Comb the records below for the string "Clear" and copy each line where it turns up.

[Dataset records]
━━━

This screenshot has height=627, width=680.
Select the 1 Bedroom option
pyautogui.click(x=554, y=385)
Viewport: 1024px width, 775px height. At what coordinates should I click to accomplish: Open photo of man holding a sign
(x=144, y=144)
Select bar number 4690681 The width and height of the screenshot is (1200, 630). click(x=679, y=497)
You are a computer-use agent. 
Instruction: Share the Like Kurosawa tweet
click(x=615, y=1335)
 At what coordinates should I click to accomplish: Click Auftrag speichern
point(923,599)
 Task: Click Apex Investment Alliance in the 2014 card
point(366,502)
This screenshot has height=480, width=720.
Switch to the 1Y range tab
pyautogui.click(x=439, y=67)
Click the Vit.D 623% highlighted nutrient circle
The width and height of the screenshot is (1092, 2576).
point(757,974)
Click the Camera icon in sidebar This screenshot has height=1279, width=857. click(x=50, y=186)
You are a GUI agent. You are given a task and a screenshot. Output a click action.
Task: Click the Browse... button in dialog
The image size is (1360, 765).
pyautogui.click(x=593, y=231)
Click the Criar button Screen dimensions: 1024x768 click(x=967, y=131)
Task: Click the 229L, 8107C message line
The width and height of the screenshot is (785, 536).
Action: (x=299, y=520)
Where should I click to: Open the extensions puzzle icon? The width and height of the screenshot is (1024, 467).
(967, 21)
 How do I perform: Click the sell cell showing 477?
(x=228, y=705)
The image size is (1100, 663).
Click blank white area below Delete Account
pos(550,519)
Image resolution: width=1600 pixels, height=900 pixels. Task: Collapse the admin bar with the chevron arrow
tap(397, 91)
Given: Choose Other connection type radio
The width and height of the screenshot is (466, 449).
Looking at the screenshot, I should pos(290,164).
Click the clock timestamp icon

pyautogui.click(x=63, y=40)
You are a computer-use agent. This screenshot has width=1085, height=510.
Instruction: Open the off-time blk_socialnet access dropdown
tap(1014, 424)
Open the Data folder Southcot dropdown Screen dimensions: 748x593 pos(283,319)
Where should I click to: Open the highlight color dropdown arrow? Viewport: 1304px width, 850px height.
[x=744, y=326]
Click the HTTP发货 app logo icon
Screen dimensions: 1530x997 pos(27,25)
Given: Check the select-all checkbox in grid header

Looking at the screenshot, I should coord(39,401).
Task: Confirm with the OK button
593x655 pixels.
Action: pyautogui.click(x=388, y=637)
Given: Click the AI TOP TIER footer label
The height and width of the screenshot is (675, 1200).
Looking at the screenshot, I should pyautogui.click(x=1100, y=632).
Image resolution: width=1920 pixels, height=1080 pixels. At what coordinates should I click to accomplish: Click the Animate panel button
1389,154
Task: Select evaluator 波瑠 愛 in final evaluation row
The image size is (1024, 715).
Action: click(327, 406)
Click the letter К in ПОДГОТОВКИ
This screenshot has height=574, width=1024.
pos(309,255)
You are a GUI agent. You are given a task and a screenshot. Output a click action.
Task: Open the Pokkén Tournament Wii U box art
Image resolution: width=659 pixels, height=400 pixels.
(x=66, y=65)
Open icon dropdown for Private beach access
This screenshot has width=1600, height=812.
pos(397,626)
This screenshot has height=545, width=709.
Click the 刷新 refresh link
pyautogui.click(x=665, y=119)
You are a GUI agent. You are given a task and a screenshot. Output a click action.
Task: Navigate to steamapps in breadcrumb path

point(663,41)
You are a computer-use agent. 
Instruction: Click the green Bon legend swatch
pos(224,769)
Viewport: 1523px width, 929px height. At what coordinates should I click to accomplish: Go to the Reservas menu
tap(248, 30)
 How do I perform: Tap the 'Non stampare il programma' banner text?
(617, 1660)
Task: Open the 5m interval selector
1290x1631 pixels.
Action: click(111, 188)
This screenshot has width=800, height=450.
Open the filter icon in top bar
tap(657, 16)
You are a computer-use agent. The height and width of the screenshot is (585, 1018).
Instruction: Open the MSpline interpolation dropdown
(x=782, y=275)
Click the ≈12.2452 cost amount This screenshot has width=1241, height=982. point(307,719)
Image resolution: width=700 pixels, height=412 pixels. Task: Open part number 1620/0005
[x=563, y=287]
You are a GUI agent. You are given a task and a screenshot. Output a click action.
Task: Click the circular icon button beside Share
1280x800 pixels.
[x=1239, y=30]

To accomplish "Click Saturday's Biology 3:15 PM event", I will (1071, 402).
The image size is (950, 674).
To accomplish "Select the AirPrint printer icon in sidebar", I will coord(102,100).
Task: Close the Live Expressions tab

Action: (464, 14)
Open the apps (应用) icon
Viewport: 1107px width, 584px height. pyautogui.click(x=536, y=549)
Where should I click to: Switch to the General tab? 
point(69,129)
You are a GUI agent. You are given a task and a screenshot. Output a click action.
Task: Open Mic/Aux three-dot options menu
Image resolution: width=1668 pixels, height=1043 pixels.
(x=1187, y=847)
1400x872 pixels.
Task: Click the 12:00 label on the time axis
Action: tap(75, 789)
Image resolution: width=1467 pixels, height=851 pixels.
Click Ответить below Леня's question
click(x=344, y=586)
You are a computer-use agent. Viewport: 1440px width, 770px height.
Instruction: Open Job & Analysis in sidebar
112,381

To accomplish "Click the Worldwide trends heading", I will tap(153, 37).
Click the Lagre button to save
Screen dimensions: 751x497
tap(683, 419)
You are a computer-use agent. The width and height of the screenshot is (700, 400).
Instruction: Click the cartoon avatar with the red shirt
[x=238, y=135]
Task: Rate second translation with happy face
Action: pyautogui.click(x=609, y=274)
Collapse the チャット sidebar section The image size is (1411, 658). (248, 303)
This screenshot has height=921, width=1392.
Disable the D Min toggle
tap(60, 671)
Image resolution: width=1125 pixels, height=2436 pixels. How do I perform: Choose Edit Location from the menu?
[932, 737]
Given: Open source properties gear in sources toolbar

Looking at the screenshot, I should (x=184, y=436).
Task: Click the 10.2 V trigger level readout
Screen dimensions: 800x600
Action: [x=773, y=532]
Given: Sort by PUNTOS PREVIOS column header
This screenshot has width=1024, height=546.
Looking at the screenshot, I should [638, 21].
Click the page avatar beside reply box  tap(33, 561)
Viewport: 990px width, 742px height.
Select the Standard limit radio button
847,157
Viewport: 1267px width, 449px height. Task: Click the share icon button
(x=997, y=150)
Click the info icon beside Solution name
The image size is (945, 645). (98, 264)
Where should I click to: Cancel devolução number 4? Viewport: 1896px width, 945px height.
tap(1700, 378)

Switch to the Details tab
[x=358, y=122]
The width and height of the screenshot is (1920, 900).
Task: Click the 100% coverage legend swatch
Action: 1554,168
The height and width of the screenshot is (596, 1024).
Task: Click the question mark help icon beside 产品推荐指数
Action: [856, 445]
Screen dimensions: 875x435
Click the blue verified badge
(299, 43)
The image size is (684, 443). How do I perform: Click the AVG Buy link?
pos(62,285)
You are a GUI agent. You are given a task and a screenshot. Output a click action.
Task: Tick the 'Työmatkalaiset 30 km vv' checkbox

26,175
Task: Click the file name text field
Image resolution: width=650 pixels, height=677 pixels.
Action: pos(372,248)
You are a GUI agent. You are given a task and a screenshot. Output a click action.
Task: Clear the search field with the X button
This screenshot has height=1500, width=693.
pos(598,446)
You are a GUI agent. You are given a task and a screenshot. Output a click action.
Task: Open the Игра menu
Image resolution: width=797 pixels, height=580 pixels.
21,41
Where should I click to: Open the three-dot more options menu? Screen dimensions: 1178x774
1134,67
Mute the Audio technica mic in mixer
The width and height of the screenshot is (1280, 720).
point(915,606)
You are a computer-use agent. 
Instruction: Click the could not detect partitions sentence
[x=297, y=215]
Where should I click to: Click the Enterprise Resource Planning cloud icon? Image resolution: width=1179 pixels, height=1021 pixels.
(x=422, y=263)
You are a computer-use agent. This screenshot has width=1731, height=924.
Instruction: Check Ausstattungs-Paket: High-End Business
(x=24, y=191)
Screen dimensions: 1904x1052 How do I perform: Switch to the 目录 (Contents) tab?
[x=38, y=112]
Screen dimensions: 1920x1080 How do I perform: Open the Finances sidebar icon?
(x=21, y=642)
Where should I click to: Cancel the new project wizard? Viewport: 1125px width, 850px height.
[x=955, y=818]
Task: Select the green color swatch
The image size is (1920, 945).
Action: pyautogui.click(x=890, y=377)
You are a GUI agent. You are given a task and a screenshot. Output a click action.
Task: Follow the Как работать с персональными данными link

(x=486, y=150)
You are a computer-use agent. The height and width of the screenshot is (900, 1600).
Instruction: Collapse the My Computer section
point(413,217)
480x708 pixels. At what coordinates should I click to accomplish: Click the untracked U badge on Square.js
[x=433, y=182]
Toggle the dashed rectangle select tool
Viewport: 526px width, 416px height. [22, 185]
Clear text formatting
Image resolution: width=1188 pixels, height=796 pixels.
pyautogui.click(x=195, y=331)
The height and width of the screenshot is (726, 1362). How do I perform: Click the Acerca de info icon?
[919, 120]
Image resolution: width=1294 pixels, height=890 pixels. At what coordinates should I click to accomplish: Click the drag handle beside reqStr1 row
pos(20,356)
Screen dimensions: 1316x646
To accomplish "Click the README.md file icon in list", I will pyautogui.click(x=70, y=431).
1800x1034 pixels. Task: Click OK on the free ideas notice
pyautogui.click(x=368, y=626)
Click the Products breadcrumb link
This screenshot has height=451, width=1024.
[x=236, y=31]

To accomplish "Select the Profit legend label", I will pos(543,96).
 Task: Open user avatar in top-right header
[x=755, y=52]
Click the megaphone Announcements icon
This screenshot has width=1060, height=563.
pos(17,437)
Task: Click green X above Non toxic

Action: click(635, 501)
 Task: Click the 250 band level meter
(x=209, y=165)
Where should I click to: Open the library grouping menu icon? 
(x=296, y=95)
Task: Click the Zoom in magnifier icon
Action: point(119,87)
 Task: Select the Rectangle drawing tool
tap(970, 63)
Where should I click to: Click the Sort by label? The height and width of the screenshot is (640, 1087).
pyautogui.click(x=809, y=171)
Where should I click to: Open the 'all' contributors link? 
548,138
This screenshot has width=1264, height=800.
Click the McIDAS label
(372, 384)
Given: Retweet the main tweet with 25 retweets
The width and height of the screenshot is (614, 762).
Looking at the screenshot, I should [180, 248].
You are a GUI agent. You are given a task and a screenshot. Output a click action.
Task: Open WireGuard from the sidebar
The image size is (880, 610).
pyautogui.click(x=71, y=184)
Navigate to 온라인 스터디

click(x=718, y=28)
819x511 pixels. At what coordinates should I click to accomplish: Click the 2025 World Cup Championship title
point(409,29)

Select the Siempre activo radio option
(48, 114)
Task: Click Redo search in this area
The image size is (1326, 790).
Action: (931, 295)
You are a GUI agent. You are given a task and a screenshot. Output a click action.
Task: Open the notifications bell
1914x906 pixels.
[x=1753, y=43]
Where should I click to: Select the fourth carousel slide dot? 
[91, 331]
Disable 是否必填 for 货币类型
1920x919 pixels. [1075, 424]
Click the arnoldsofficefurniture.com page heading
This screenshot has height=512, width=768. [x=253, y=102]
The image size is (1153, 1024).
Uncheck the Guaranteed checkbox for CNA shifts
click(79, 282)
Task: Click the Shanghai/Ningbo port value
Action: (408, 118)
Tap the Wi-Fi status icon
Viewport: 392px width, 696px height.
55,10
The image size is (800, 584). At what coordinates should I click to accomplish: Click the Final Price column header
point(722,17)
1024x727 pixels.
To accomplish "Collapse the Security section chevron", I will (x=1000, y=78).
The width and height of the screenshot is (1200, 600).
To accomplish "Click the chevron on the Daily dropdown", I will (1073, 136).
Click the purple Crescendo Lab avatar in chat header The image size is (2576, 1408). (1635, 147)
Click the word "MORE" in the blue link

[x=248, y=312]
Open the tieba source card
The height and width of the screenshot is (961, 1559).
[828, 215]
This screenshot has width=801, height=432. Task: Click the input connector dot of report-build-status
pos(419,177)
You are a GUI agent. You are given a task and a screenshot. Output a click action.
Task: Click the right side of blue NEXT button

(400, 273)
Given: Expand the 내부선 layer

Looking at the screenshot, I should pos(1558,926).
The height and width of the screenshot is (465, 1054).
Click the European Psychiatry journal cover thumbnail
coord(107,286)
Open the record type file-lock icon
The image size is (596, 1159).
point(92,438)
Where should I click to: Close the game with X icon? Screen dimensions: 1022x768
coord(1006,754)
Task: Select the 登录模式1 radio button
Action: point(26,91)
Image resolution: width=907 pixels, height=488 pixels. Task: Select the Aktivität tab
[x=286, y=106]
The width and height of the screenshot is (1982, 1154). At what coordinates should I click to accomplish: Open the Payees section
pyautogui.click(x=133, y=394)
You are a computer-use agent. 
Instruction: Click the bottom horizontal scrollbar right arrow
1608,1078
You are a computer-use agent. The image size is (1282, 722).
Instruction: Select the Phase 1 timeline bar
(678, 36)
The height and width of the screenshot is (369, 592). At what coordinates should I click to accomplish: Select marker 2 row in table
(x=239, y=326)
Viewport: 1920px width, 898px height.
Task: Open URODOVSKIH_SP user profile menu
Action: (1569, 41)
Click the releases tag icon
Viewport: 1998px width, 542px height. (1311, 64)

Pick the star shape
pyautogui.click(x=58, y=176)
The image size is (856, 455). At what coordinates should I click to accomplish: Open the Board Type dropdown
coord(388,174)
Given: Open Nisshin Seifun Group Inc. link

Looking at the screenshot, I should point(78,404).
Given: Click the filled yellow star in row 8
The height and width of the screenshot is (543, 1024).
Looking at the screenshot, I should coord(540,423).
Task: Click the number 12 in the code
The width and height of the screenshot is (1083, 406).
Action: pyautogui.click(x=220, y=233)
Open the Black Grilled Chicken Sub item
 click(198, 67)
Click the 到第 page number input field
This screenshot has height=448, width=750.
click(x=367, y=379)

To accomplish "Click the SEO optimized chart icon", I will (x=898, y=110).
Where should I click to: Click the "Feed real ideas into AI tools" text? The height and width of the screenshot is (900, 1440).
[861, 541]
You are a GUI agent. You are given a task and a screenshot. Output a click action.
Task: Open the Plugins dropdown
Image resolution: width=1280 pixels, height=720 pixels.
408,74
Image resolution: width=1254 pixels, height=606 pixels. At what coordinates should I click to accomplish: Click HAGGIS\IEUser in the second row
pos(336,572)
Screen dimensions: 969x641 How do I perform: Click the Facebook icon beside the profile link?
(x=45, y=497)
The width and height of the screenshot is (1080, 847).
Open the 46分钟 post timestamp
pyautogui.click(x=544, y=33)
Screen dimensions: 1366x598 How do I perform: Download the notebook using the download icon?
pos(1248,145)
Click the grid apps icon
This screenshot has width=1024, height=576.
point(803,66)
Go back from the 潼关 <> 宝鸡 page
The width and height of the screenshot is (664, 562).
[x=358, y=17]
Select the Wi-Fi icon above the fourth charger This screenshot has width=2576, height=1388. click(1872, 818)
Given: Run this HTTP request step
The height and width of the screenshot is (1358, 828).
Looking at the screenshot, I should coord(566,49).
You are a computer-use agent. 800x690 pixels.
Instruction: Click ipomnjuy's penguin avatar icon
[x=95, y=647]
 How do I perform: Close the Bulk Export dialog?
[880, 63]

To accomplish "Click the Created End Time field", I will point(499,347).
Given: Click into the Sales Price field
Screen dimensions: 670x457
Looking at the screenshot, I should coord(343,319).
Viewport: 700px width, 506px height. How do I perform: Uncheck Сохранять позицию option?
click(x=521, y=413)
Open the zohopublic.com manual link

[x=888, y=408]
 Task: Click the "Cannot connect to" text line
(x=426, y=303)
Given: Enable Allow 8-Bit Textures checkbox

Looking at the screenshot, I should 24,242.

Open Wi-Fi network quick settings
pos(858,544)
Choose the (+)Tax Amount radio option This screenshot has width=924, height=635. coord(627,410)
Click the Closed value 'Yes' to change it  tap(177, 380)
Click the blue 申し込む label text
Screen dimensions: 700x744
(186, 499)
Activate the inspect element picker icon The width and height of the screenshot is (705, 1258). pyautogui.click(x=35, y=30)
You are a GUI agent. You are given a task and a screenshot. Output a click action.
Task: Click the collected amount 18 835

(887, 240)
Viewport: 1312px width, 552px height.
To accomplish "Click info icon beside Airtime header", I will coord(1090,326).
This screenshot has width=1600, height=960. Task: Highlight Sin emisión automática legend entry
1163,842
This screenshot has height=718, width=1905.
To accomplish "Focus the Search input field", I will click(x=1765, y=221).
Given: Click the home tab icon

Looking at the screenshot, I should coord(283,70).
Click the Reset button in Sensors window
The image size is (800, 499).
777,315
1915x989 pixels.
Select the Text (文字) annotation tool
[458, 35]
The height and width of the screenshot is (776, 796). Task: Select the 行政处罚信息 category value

━━━

EXPECTED OUTPUT:
Task: Clear the search field with the X button
Clear text formatting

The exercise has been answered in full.